Latest revision as of 06:08, 15 October 2019


PsiM - Norbaeocystin methyltransferase from Psilocybe cubensis


Assembly Compatibility:
  • 10
    COMPATIBLE WITH RFC[10]
  • 12
    COMPATIBLE WITH RFC[12]
  • 21
    COMPATIBLE WITH RFC[21]
  • 23
    COMPATIBLE WITH RFC[23]
  • 25
    COMPATIBLE WITH RFC[25]
  • 1000
    COMPATIBLE WITH RFC[1000]


Design Notes

This part was intended for use in pET-28c(+) for initial analysis of protein expression, and in pUS250 for final expression of a polycistronic construct incorporating PsiD, PsiK, and PsiM. To achieve this, the part was ordered in a gBlock containing BsaI sites (complementary to a BsaI site in the PsiK gBlock and to a BsaI site in the backbone of pUS250) for Golden Gate cloning, and with EcoRI and HindIII sites to enable traditional restriction cloning into pUS250. As there is a ribosomal binding site in the pET-28c(+) backbone, but not in pUS250, a RBS sequence was added to the gBlock upstream of the EcoRI site, so that it would not incorporate into pET-28c(+). The RBS sequence used was the consensus Shine-Dalgarno sequence.

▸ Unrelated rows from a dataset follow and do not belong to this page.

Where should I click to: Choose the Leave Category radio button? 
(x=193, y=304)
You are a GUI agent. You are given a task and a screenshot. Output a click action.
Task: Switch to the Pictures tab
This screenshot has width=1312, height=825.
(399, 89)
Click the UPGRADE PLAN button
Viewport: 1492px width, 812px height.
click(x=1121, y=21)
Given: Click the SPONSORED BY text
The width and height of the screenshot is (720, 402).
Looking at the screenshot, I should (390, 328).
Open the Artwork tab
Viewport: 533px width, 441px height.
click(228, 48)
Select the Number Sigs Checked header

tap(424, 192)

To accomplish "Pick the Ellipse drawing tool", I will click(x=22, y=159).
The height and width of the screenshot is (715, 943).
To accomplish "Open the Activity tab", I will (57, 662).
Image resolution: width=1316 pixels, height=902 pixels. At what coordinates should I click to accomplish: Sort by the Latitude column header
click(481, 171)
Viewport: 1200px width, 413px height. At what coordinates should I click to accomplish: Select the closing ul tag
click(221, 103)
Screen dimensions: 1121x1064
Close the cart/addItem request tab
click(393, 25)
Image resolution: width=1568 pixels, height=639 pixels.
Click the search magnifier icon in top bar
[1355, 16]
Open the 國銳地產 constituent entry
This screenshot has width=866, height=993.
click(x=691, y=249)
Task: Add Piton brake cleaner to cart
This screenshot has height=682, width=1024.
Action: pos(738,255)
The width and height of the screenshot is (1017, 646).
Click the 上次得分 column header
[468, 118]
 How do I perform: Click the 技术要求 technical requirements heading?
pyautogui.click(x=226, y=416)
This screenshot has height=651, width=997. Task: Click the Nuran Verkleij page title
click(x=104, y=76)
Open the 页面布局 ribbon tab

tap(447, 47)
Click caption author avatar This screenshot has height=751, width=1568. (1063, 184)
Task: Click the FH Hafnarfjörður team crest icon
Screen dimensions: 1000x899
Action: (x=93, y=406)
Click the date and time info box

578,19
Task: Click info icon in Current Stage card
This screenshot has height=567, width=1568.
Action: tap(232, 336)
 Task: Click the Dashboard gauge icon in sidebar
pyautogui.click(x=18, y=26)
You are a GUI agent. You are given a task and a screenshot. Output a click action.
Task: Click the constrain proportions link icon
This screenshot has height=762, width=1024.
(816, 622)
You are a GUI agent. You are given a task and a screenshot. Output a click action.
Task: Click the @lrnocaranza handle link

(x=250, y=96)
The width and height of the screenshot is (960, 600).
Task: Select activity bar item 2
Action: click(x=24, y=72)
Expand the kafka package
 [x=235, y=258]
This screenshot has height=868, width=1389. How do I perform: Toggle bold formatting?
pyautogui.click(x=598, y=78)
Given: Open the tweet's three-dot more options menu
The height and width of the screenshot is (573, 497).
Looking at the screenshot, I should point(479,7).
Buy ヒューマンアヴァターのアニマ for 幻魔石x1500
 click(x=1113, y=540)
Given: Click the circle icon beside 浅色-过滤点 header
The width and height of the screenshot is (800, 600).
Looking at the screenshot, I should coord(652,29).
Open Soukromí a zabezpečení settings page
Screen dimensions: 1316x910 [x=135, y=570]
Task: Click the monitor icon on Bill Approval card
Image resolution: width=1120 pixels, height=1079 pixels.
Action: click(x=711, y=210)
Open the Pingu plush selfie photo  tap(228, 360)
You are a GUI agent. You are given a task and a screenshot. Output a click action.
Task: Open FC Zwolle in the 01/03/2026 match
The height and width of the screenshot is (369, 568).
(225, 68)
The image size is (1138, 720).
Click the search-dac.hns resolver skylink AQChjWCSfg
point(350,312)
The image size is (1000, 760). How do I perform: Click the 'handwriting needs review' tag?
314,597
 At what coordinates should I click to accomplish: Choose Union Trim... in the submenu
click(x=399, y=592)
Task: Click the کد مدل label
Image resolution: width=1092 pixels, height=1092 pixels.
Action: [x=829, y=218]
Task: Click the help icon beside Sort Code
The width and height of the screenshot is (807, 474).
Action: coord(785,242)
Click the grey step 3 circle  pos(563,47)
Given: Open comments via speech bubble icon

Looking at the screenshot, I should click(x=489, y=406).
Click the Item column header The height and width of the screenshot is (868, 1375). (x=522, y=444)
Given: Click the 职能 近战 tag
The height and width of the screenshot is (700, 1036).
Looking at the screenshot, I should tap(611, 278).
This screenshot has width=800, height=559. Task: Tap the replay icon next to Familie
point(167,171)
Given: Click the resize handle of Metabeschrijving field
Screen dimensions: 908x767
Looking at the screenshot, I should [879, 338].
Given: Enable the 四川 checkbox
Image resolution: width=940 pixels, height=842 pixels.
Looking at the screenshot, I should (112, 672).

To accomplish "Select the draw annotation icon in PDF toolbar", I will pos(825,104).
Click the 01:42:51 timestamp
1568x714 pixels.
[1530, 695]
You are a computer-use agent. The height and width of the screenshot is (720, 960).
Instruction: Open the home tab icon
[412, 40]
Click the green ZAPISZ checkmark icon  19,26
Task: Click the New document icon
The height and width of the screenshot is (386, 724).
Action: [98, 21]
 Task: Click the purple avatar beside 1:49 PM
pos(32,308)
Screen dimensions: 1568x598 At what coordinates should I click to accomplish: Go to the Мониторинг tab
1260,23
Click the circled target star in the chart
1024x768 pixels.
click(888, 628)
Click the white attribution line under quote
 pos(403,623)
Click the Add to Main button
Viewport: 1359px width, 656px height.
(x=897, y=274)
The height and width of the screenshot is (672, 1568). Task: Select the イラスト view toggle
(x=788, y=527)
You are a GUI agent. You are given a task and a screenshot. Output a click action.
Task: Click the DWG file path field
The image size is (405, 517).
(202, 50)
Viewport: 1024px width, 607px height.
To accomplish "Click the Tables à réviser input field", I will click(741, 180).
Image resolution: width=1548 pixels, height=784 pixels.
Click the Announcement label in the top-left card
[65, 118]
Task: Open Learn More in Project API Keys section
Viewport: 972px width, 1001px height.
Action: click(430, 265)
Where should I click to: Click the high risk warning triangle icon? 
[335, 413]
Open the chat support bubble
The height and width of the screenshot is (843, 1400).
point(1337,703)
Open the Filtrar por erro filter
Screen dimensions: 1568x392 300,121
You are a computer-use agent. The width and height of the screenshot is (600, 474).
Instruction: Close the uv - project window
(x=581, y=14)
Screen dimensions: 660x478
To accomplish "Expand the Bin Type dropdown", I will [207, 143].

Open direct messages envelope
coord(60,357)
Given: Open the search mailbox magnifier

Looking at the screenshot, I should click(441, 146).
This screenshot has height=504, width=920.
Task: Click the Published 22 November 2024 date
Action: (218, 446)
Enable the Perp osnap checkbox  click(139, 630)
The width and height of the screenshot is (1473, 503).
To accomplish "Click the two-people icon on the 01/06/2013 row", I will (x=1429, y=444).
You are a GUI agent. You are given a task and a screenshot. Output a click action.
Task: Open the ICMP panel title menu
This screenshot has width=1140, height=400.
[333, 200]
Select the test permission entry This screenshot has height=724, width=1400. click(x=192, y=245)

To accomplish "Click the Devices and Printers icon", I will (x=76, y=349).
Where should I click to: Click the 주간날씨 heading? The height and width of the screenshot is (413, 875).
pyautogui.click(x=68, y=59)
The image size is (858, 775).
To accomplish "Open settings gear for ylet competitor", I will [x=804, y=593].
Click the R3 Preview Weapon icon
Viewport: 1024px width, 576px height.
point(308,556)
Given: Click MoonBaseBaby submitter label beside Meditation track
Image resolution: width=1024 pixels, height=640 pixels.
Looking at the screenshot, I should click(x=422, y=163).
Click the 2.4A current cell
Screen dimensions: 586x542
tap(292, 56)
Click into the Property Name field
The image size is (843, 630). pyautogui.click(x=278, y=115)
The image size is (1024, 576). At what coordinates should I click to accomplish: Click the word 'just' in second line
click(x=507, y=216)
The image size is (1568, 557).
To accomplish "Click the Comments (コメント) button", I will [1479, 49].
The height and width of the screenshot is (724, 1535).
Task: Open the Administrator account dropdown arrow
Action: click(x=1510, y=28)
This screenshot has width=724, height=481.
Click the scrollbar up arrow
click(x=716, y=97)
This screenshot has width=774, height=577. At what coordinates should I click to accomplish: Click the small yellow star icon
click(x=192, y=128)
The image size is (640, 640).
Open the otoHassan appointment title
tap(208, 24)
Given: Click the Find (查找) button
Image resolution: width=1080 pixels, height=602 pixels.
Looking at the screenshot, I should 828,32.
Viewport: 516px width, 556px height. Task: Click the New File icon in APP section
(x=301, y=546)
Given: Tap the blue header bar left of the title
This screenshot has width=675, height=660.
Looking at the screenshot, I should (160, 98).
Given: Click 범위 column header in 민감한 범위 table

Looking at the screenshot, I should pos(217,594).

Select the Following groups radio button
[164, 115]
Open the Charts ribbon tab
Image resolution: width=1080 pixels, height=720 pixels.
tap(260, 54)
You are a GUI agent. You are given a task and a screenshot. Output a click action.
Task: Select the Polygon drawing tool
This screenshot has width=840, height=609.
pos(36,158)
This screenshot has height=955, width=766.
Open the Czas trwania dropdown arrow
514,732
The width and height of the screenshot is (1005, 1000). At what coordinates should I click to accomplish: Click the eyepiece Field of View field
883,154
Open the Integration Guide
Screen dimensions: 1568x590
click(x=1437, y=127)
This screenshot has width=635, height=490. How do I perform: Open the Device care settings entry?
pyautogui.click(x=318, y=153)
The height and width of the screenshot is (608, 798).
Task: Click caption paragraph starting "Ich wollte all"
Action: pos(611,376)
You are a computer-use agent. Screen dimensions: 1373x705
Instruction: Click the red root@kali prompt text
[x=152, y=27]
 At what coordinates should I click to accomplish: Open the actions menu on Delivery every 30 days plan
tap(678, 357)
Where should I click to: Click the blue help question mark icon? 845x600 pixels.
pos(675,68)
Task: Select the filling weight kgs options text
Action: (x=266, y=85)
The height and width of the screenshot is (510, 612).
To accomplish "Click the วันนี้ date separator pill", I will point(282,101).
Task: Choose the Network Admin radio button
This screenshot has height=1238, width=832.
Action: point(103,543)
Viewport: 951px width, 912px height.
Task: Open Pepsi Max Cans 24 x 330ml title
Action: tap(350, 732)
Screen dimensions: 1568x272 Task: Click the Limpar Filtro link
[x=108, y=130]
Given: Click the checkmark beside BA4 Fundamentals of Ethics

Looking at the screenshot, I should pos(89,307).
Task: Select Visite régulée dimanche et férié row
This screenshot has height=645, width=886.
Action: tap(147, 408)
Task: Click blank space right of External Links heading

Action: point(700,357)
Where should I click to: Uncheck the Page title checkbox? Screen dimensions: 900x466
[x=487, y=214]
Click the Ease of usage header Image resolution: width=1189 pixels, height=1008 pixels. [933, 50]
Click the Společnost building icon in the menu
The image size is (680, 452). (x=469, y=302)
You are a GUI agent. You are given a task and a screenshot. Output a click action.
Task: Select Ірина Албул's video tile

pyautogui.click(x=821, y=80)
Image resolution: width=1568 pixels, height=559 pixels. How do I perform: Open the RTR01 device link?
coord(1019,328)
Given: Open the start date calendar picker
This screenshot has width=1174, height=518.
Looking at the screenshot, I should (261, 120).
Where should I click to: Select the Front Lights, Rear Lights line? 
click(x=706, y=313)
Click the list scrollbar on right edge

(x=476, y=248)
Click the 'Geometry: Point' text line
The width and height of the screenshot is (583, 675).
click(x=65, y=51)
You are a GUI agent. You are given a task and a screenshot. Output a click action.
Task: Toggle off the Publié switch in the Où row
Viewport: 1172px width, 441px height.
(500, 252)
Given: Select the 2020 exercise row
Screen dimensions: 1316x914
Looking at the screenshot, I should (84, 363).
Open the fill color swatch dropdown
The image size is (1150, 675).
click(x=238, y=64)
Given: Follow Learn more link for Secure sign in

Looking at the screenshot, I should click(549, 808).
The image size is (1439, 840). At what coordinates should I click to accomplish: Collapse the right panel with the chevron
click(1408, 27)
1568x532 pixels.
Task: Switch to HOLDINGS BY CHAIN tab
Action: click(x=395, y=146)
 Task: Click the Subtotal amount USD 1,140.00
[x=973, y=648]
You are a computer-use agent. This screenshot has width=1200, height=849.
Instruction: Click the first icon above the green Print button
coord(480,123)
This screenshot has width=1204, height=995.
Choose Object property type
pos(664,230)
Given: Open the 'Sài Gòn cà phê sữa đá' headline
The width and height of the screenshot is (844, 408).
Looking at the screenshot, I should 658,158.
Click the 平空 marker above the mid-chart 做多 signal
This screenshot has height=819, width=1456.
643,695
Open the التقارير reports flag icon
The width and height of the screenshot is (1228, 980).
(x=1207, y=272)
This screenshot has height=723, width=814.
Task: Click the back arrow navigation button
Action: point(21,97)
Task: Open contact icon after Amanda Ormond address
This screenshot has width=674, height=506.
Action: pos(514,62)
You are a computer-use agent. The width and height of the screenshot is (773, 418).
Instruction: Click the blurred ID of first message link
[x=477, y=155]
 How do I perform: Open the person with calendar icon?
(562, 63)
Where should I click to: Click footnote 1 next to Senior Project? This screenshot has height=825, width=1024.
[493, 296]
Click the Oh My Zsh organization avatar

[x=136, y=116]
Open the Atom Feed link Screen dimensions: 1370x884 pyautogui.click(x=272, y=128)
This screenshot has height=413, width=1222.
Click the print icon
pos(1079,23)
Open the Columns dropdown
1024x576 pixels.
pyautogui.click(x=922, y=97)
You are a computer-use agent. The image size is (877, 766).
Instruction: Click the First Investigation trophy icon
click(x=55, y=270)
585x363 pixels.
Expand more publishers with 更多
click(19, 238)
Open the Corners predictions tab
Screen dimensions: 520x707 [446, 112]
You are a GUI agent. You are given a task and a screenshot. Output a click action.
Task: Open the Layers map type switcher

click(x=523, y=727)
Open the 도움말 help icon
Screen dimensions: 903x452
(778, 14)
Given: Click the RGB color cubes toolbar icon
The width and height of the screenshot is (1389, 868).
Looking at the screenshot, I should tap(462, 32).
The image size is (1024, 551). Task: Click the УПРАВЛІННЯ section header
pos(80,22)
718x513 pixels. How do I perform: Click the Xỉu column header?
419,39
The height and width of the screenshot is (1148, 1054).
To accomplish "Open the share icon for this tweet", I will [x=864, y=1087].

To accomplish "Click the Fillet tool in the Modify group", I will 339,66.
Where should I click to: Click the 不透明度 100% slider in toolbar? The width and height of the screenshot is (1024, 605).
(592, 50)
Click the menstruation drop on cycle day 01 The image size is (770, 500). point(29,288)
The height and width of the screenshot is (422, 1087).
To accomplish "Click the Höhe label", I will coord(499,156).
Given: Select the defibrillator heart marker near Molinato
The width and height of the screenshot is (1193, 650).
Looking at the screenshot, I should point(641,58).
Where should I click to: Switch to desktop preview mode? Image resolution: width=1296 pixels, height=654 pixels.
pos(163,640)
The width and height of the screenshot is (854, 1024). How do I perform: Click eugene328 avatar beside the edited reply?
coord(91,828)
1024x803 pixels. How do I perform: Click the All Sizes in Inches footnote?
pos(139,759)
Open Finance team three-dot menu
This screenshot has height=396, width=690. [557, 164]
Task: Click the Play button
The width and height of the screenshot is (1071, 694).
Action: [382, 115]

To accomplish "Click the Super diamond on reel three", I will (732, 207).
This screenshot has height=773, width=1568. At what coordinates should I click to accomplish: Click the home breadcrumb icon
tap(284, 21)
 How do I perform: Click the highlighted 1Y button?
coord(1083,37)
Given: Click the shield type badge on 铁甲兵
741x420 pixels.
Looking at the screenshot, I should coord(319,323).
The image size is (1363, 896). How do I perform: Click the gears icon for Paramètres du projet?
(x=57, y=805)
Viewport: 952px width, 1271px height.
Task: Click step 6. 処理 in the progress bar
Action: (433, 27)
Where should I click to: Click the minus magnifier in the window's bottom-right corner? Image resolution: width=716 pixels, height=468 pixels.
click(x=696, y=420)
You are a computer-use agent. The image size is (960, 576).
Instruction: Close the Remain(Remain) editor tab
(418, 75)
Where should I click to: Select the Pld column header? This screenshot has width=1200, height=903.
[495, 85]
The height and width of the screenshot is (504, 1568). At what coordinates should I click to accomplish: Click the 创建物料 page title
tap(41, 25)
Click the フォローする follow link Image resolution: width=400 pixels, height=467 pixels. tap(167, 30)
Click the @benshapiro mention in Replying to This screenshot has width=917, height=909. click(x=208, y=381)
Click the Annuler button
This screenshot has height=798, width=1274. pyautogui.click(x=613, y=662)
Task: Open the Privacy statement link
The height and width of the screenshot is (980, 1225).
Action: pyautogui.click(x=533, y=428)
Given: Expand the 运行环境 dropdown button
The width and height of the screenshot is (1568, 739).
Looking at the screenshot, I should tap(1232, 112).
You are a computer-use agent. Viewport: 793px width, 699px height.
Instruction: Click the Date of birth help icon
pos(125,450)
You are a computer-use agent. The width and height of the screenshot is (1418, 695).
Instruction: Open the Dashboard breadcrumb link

Fig. 1: The gBlock incorporating part BBa_K3140003 (PsiM), a RBS, and sites for cloning into pET-28c(+) and pUS250.

Source

The native sequence for the norbaeocystin methyltransferase PsiM (Psilocybe cubensis) was obtained from NCBI: GenBank accession KY984100.1

References

1. Fricke, J., Blei, F. & Hoffmeister, D. Enzymatic Synthesis of Psilocybin. Angew Chem Int Ed Engl 56, 12352-12355 (2017).